Over the past several years there have been numerous reports that IS organizes training camps for turning children into killing machines. Multiple videos have appeared online with child-terrorists executing IS hostages or fulfilling other gruesome tasks for propaganda purposes.
All these children, some apparently no older than 3 years, receive military and religious training. As can be seen from the group’s propaganda videos, kids are given weapons as toys and made to watch executions for “educational purposes.”
It was reported earlier this year that around 400 Yazidi children were abducted by militants in Iraq last winter alone. Another 500 children were kidnapped in Diyala and Anbar provinces in May. The United Nations reported that between 800 and 900 children in Mosul itself had been abducted for military and religious training.

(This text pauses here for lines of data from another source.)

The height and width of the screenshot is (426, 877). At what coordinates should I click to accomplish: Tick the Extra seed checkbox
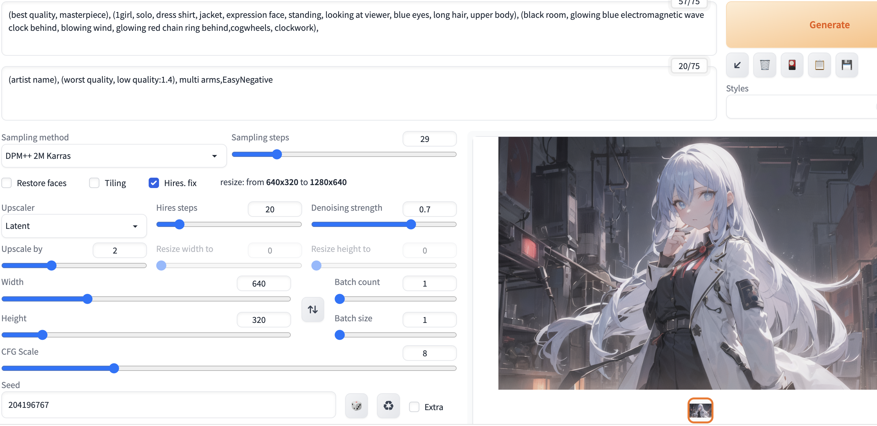(414, 407)
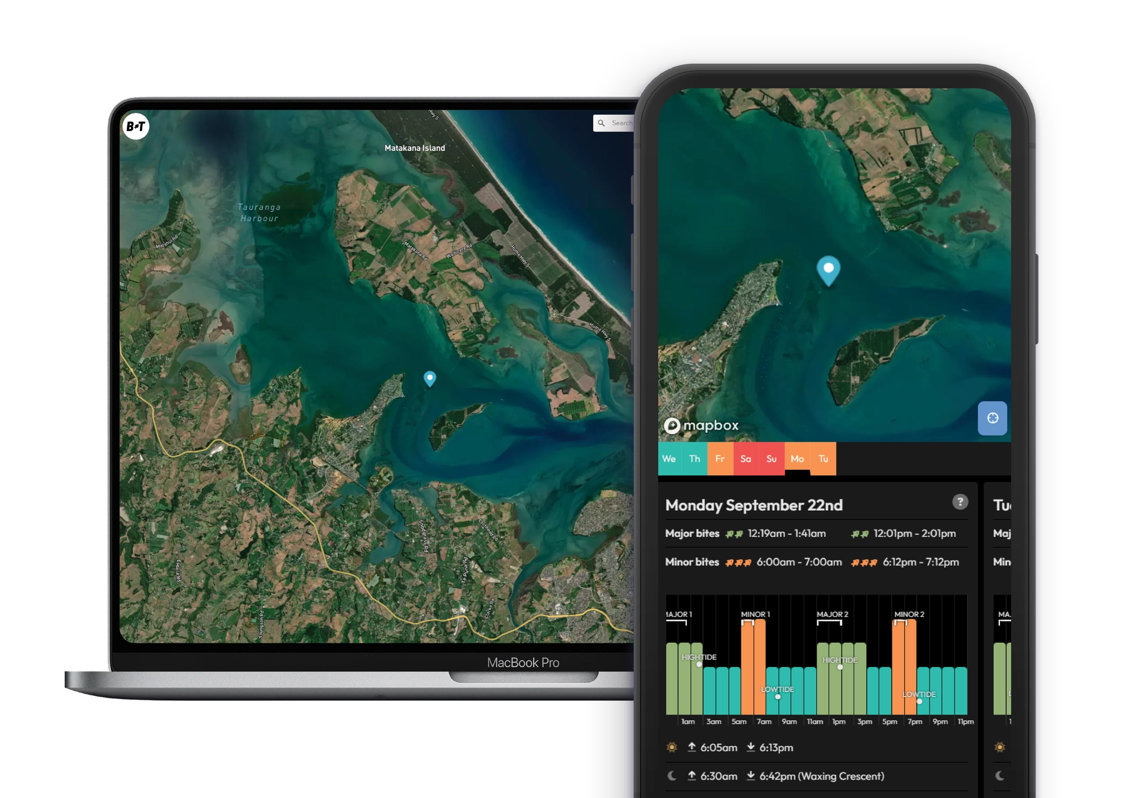Viewport: 1128px width, 798px height.
Task: Open the question mark help icon
Action: pos(960,502)
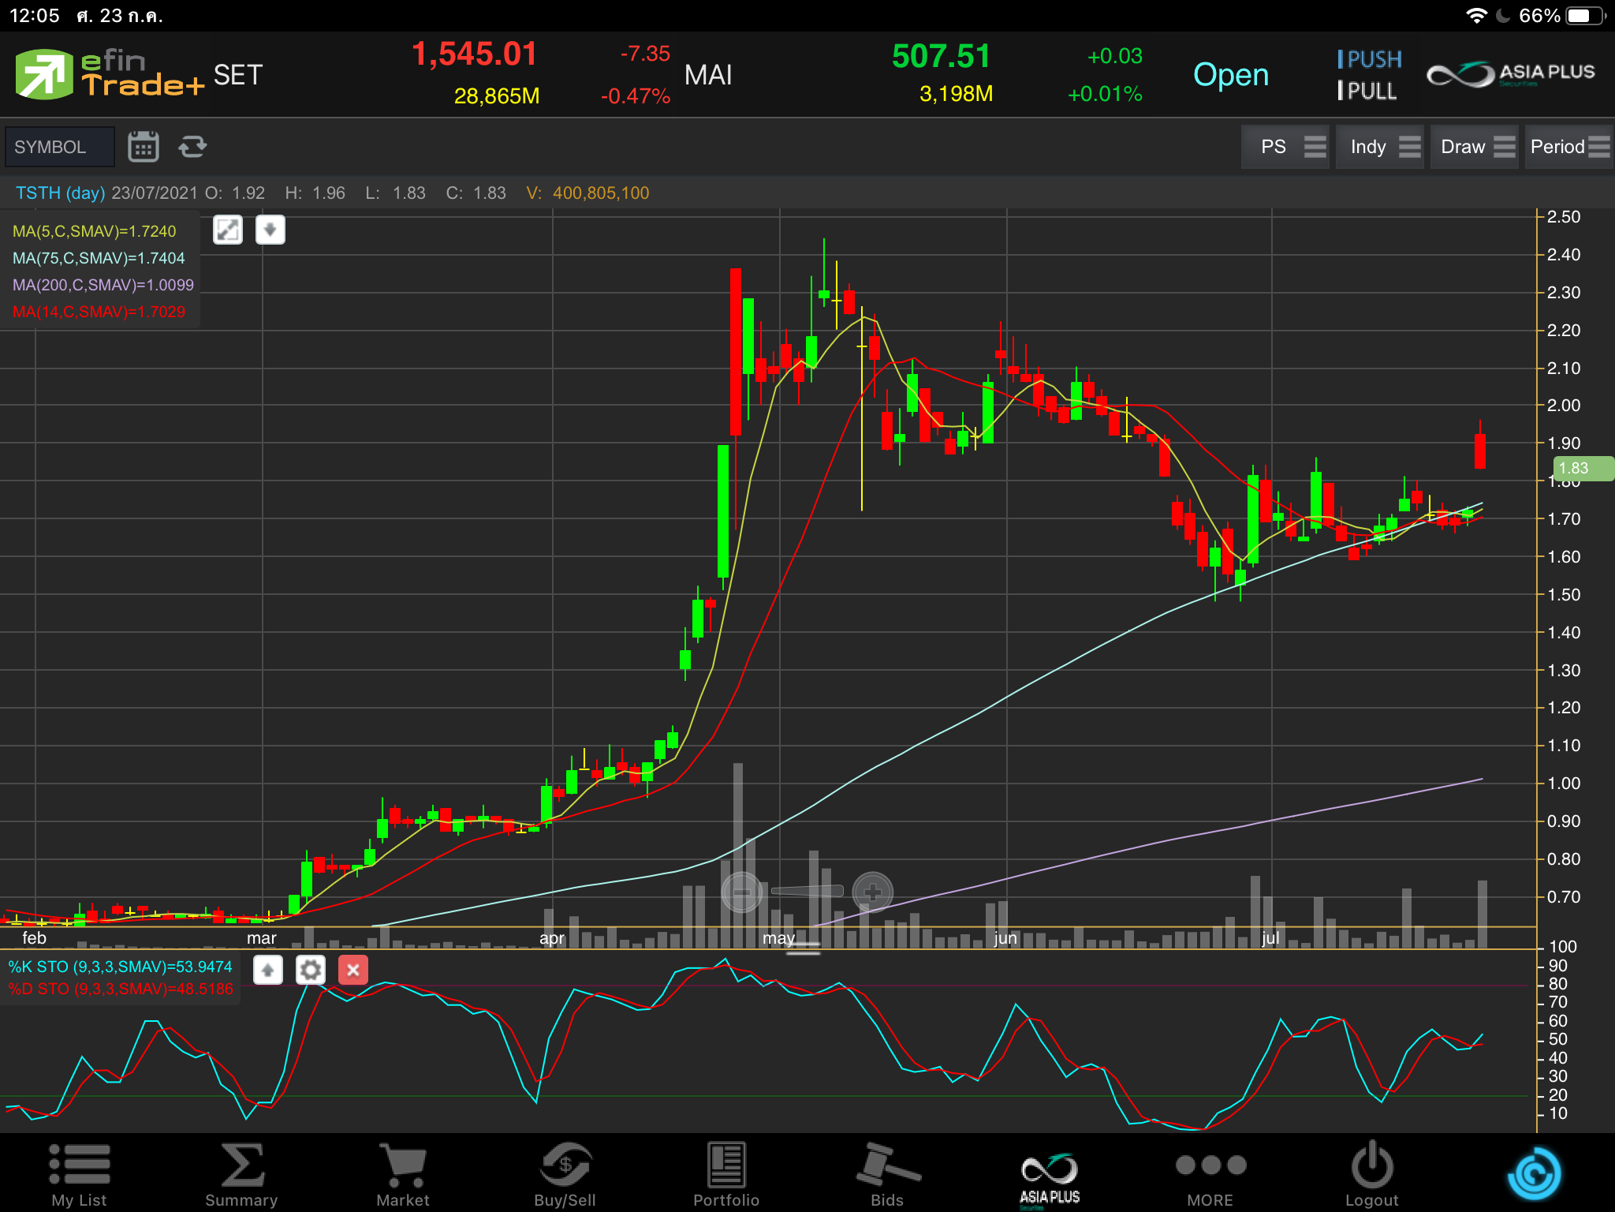Expand chart to fullscreen icon
The width and height of the screenshot is (1615, 1212).
[x=228, y=230]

The head of the Iraqi Parliament’s Committee for Women, Family and Childhood, Rehab al-Abouda, claims IS has already turned most of these kidnapped youngsters into militants and is using them in clashes with the Iraqi security forces.
The Iraqi forces are advancing on Mosul from the east and the south, having cleared several surrounding towns and entered the eastern districts of the city last week. They have, however, faced resistance from the militants who deployed suicide car bombs, snipers and waves of counter-attacks against the army.
Interior Ministry spokesman Saad Maan said on Tuesday that Iraqi forces have driven out militants from more than one-third of the eastern half of the city, Reuters reported. He said Baghdad intends to stop at nothing to push the militants out of the city.
Reports claim that up to 25 people have been killed by terrorists during the past two days on charges of collaborating with the Iraqi security forces. Some 2,000 Mosul inhabitants have reportedly been abducted and taken towards the district of Tal Afar to be used as human shields.